***** Records supplied
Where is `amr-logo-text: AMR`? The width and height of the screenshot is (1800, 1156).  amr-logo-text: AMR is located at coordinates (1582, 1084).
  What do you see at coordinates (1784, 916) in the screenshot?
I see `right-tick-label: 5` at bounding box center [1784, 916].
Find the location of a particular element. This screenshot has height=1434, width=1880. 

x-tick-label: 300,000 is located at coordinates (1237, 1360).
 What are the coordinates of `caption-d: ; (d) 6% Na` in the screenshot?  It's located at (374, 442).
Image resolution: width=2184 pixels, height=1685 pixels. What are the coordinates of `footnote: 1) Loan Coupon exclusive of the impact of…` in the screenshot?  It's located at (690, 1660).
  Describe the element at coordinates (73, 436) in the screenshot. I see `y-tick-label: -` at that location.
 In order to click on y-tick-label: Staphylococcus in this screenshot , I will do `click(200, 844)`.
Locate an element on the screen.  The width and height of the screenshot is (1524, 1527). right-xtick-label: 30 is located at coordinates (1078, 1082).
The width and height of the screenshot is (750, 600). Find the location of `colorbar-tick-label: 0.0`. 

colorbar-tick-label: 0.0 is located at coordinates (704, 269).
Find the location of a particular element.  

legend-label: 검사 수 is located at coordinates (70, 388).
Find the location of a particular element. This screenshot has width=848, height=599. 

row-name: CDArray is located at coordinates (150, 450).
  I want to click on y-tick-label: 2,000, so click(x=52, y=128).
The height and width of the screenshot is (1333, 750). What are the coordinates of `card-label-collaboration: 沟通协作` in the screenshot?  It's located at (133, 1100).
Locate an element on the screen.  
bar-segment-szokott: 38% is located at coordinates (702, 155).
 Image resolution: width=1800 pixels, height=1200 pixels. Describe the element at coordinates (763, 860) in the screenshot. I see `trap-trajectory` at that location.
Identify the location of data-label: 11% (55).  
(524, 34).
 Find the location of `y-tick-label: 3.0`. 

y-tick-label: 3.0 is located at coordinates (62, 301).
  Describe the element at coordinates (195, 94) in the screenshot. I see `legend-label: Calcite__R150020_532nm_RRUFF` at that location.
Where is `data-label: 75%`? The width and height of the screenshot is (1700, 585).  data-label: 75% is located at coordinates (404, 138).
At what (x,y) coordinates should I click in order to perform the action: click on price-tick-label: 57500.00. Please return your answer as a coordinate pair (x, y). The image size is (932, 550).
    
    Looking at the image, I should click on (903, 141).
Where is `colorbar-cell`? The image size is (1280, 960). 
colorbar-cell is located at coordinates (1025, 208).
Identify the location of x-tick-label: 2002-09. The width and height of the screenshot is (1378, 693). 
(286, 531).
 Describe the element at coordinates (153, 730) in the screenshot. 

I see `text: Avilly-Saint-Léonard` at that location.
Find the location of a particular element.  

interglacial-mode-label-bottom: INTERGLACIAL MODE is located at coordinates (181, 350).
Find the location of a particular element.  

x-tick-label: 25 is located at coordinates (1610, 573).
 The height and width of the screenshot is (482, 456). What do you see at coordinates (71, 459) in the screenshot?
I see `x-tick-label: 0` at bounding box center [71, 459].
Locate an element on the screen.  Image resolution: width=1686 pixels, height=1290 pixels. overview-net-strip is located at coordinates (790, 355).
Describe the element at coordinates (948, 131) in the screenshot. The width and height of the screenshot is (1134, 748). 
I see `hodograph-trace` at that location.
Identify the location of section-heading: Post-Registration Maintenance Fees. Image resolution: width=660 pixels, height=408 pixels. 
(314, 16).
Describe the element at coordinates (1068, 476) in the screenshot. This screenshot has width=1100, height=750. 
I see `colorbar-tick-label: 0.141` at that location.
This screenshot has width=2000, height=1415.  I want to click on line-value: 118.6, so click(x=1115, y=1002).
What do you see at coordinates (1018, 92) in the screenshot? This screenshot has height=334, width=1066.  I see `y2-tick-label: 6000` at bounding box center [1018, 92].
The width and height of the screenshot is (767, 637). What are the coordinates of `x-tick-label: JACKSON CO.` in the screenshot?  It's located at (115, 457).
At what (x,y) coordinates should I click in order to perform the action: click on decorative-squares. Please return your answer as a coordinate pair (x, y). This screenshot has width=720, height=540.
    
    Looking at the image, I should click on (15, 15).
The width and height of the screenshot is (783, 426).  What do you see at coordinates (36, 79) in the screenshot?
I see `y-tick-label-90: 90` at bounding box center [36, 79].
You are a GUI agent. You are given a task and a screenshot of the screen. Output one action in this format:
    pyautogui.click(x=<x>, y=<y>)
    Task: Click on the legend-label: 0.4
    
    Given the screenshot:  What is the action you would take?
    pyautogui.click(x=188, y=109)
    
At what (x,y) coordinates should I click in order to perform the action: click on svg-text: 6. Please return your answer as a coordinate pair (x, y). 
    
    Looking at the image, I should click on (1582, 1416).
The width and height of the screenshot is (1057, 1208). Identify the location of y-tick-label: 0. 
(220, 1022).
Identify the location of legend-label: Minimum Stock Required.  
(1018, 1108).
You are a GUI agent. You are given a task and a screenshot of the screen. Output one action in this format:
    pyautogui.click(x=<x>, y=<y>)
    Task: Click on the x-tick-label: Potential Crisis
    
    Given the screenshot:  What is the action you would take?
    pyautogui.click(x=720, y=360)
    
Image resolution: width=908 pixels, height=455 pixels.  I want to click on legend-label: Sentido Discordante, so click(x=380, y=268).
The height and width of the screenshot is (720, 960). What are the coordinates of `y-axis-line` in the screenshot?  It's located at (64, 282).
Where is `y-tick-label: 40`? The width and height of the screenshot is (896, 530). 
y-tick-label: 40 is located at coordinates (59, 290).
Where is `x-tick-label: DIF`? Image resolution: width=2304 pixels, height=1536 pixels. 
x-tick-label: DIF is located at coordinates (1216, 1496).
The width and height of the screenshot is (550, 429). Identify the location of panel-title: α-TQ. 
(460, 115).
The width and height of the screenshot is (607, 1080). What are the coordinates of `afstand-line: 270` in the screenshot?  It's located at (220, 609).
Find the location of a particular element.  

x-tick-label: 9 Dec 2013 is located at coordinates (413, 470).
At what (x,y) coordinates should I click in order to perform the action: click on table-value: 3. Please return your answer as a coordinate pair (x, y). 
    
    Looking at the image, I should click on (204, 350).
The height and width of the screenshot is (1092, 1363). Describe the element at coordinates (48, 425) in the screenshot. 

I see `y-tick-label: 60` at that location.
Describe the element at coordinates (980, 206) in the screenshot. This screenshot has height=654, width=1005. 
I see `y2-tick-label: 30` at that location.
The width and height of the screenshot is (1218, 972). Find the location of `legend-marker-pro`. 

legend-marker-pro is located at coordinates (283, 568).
**********
▶ _Assignment_: Please give all of the records above again, word for word, without any change.

▶ _Solution to this problem_:
Where is `amr-logo-text: AMR`? The width and height of the screenshot is (1800, 1156).  amr-logo-text: AMR is located at coordinates (1582, 1084).
  What do you see at coordinates (1784, 916) in the screenshot?
I see `right-tick-label: 5` at bounding box center [1784, 916].
Find the location of a particular element. This screenshot has height=1434, width=1880. 

x-tick-label: 300,000 is located at coordinates (1237, 1360).
 What are the coordinates of `caption-d: ; (d) 6% Na` in the screenshot?  It's located at (374, 442).
Image resolution: width=2184 pixels, height=1685 pixels. What are the coordinates of `footnote: 1) Loan Coupon exclusive of the impact of…` in the screenshot?  It's located at (690, 1660).
  Describe the element at coordinates (73, 436) in the screenshot. I see `y-tick-label: -` at that location.
 In order to click on y-tick-label: Staphylococcus in this screenshot , I will do `click(200, 844)`.
Locate an element on the screen.  The width and height of the screenshot is (1524, 1527). right-xtick-label: 30 is located at coordinates (1078, 1082).
The width and height of the screenshot is (750, 600). Find the location of `colorbar-tick-label: 0.0`. 

colorbar-tick-label: 0.0 is located at coordinates (704, 269).
Find the location of a particular element.  

legend-label: 검사 수 is located at coordinates (70, 388).
Find the location of a particular element. This screenshot has width=848, height=599. 

row-name: CDArray is located at coordinates (150, 450).
  I want to click on y-tick-label: 2,000, so click(x=52, y=128).
The height and width of the screenshot is (1333, 750). What are the coordinates of `card-label-collaboration: 沟通协作` in the screenshot?  It's located at (133, 1100).
Locate an element on the screen.  
bar-segment-szokott: 38% is located at coordinates (702, 155).
 Image resolution: width=1800 pixels, height=1200 pixels. Describe the element at coordinates (763, 860) in the screenshot. I see `trap-trajectory` at that location.
Identify the location of data-label: 11% (55).  
(524, 34).
 Find the location of `y-tick-label: 3.0`. 

y-tick-label: 3.0 is located at coordinates (62, 301).
  Describe the element at coordinates (195, 94) in the screenshot. I see `legend-label: Calcite__R150020_532nm_RRUFF` at that location.
Where is `data-label: 75%`? The width and height of the screenshot is (1700, 585).  data-label: 75% is located at coordinates (404, 138).
At what (x,y) coordinates should I click in order to perform the action: click on price-tick-label: 57500.00. Please return your answer as a coordinate pair (x, y). The image size is (932, 550).
    
    Looking at the image, I should click on (903, 141).
Where is `colorbar-cell`? The image size is (1280, 960). 
colorbar-cell is located at coordinates (1025, 208).
Identify the location of x-tick-label: 2002-09. The width and height of the screenshot is (1378, 693). 
(286, 531).
 Describe the element at coordinates (153, 730) in the screenshot. 

I see `text: Avilly-Saint-Léonard` at that location.
Find the location of a particular element.  

interglacial-mode-label-bottom: INTERGLACIAL MODE is located at coordinates (181, 350).
Find the location of a particular element.  

x-tick-label: 25 is located at coordinates (1610, 573).
 The height and width of the screenshot is (482, 456). What do you see at coordinates (71, 459) in the screenshot?
I see `x-tick-label: 0` at bounding box center [71, 459].
Locate an element on the screen.  Image resolution: width=1686 pixels, height=1290 pixels. overview-net-strip is located at coordinates (790, 355).
Describe the element at coordinates (948, 131) in the screenshot. The width and height of the screenshot is (1134, 748). 
I see `hodograph-trace` at that location.
Identify the location of section-heading: Post-Registration Maintenance Fees. Image resolution: width=660 pixels, height=408 pixels. 
(314, 16).
Describe the element at coordinates (1068, 476) in the screenshot. This screenshot has width=1100, height=750. 
I see `colorbar-tick-label: 0.141` at that location.
This screenshot has width=2000, height=1415.  I want to click on line-value: 118.6, so click(x=1115, y=1002).
What do you see at coordinates (1018, 92) in the screenshot? This screenshot has height=334, width=1066.  I see `y2-tick-label: 6000` at bounding box center [1018, 92].
The width and height of the screenshot is (767, 637). What are the coordinates of `x-tick-label: JACKSON CO.` in the screenshot?  It's located at (115, 457).
At what (x,y) coordinates should I click in order to perform the action: click on decorative-squares. Please return your answer as a coordinate pair (x, y). This screenshot has width=720, height=540.
    
    Looking at the image, I should click on (15, 15).
The width and height of the screenshot is (783, 426).  What do you see at coordinates (36, 79) in the screenshot?
I see `y-tick-label-90: 90` at bounding box center [36, 79].
You are a GUI agent. You are given a task and a screenshot of the screen. Output one action in this format:
    pyautogui.click(x=<x>, y=<y>)
    Task: Click on the legend-label: 0.4
    
    Given the screenshot:  What is the action you would take?
    pyautogui.click(x=188, y=109)
    
At what (x,y) coordinates should I click in order to perform the action: click on svg-text: 6. Please return your answer as a coordinate pair (x, y). 
    
    Looking at the image, I should click on (1582, 1416).
The width and height of the screenshot is (1057, 1208). Identify the location of y-tick-label: 0. 
(220, 1022).
Identify the location of legend-label: Minimum Stock Required.  
(1018, 1108).
You are a GUI agent. You are given a task and a screenshot of the screen. Output one action in this format:
    pyautogui.click(x=<x>, y=<y>)
    Task: Click on the x-tick-label: Potential Crisis
    
    Given the screenshot:  What is the action you would take?
    pyautogui.click(x=720, y=360)
    
Image resolution: width=908 pixels, height=455 pixels.  I want to click on legend-label: Sentido Discordante, so click(x=380, y=268).
The height and width of the screenshot is (720, 960). What are the coordinates of `y-axis-line` in the screenshot?  It's located at (64, 282).
Where is `y-tick-label: 40`? The width and height of the screenshot is (896, 530). 
y-tick-label: 40 is located at coordinates (59, 290).
Where is `x-tick-label: DIF`? Image resolution: width=2304 pixels, height=1536 pixels. 
x-tick-label: DIF is located at coordinates (1216, 1496).
The width and height of the screenshot is (550, 429). Identify the location of panel-title: α-TQ. 
(460, 115).
The width and height of the screenshot is (607, 1080). What are the coordinates of `afstand-line: 270` in the screenshot?  It's located at (220, 609).
Find the location of a particular element.  

x-tick-label: 9 Dec 2013 is located at coordinates (413, 470).
At what (x,y) coordinates should I click in order to perform the action: click on table-value: 3. Please return your answer as a coordinate pair (x, y). 
    
    Looking at the image, I should click on (204, 350).
The height and width of the screenshot is (1092, 1363). Describe the element at coordinates (48, 425) in the screenshot. 

I see `y-tick-label: 60` at that location.
Describe the element at coordinates (980, 206) in the screenshot. This screenshot has height=654, width=1005. 
I see `y2-tick-label: 30` at that location.
The width and height of the screenshot is (1218, 972). Find the location of `legend-marker-pro`. 

legend-marker-pro is located at coordinates (283, 568).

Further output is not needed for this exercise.